The impact of extreme drought is evident in this 2011 USGS photo of O.C. Fisher Lake near San Angelo, Texas. (Photo by Travis Dowell, U.S. Geological Survey)

Water Scarcity Increasing Populations' Vulnerability, UN Report Shows

Every country faces growing problems of scarce water, poor sanitation, and soil erosion, the 2014 Human Development Report states.

Global risks associated with climate change appear to be intensifying, increasing droughts in arid regions and making extreme storms even stronger, the 2014 Human Development Report published by the UN Development Programme states. "It will also lead to rising sea levels, flooding, water scarcity in key regions, the migration or extinction of plant and animal species, and the acidification of oceans," this comprehensive report predicts.

Recently released in Tokyo by UNDP, the report is titled "Sustaining Human Progress: Reducing Vulnerabilities and Building Resilience." It includes tables listing health indices for children and adults in countries worldwide. One table addressing freshwater withdrawals, unsafe water, and unimproved sanitation and poor hygiene lists dozens of countries where these are major problems; countries including Niger, Nigeria, Yemen, Zimbabwe, Haiti, Ethiopia, and Uganda are among them.

However, every country faces growing problems of scarce water, poor sanitation, soil erosion, the report states. According to the UNDP Multidimensional Poverty Index, almost 1.5 billion people in 91 developing countries are living in poverty with overlapping deprivations in health, education, and living standards. The report examines the risks posed by natural or human-induced disasters and crises and offers strategies and examples of ways some countries are addressing them.

"Setbacks are not inevitable. While every society is vulnerable to risk, some suffer far less harm and recover more quickly than others when adversity strikes," said UNDP Administrator Helen Clark. "By addressing vulnerabilities, all people may share in development progress and human development will become increasingly equitable and sustainable."
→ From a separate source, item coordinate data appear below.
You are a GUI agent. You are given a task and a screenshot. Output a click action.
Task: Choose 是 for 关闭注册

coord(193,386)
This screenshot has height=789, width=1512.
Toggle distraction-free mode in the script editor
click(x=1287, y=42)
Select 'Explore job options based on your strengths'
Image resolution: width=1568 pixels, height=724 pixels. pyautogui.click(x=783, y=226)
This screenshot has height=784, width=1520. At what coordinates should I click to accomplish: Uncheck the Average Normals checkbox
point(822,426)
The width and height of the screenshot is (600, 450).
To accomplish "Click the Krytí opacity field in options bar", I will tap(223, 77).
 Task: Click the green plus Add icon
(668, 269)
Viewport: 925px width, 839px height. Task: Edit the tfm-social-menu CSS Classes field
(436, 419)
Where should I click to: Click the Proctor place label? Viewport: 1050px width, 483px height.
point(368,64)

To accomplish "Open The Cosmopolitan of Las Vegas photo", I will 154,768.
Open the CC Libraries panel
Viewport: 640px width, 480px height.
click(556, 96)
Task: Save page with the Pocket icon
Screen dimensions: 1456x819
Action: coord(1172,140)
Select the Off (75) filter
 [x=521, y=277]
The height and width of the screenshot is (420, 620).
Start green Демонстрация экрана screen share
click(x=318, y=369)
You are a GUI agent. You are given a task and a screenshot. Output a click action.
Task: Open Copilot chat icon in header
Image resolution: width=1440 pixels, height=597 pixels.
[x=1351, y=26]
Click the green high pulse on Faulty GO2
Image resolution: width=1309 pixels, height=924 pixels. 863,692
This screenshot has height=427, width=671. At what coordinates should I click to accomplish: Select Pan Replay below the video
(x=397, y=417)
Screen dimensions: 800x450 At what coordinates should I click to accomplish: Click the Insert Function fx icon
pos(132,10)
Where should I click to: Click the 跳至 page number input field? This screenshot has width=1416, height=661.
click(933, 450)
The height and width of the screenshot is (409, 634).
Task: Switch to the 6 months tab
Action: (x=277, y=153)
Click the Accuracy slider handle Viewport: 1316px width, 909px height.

It recommends universal access to basic social services, especially health and education, and a commitment to full employment. The report includes a commentary on the dangers posed by climate change, written by Rajendra Pachauri, chair of the Intergovernmental Panel on Climate Change. While the report says there are grave risks to all countries, it may be most damaging to developing countries: "Between 2000 and 2012 more than 200 million people, most of them in developing countries, were hit by natural disasters every year, especially by floods and droughts. The 2011 Human Development Report showed how continuing failure to slow the pace of global warming could jeopardize poverty eradication, because the world's poorest communities are the most vulnerable to rising temperatures and seas and to other consequences of climate change."

Discussing health risks, the report notes that paying for health care has become a major cause of impoverishment for the poor and even the middle class in India, and the HIV/AIDS epidemic, the accelerating spread of malaria and tuberculosis, the rapid spread of dengue and swine flu, and increasing threats of bioterrorism are increasing vulnerability worldwide.

"Changes in rainfall and temperature will be felt most acutely by the people who depend on natural systems for growing crops and raising livestock and by those who depend on them for food. In particular, farmers without access to irrigation will most immediately feel the impacts of unpredictable rainfall. Smallholder farmers in South Asia are particularly vulnerable—India alone has 93 million small farms. These groups already face water scarcity. Some studies predict crop yields up to 30 percent lower over the next decades, even as population pressures continue to rise," it states.

Khalid Malik, director of the Human Development Report Office, explained how the 2014 report differs from the previous year's report. "The 2013 report was about how so many more people are doing better, particularly over the last decade. This year's report is also trying to look at those who have not done so well. And also look at how the world itself is getting a little bit more fractious, a little less predictable," he said. "There is a growing sense of unease as if somehow people are not in control of their own destinies. It's both at the country level and it's also on the global level. And this report tries to dig into those issues of vulnerability and then try to understand what policies, what measures are needed to make people and societies more resilient."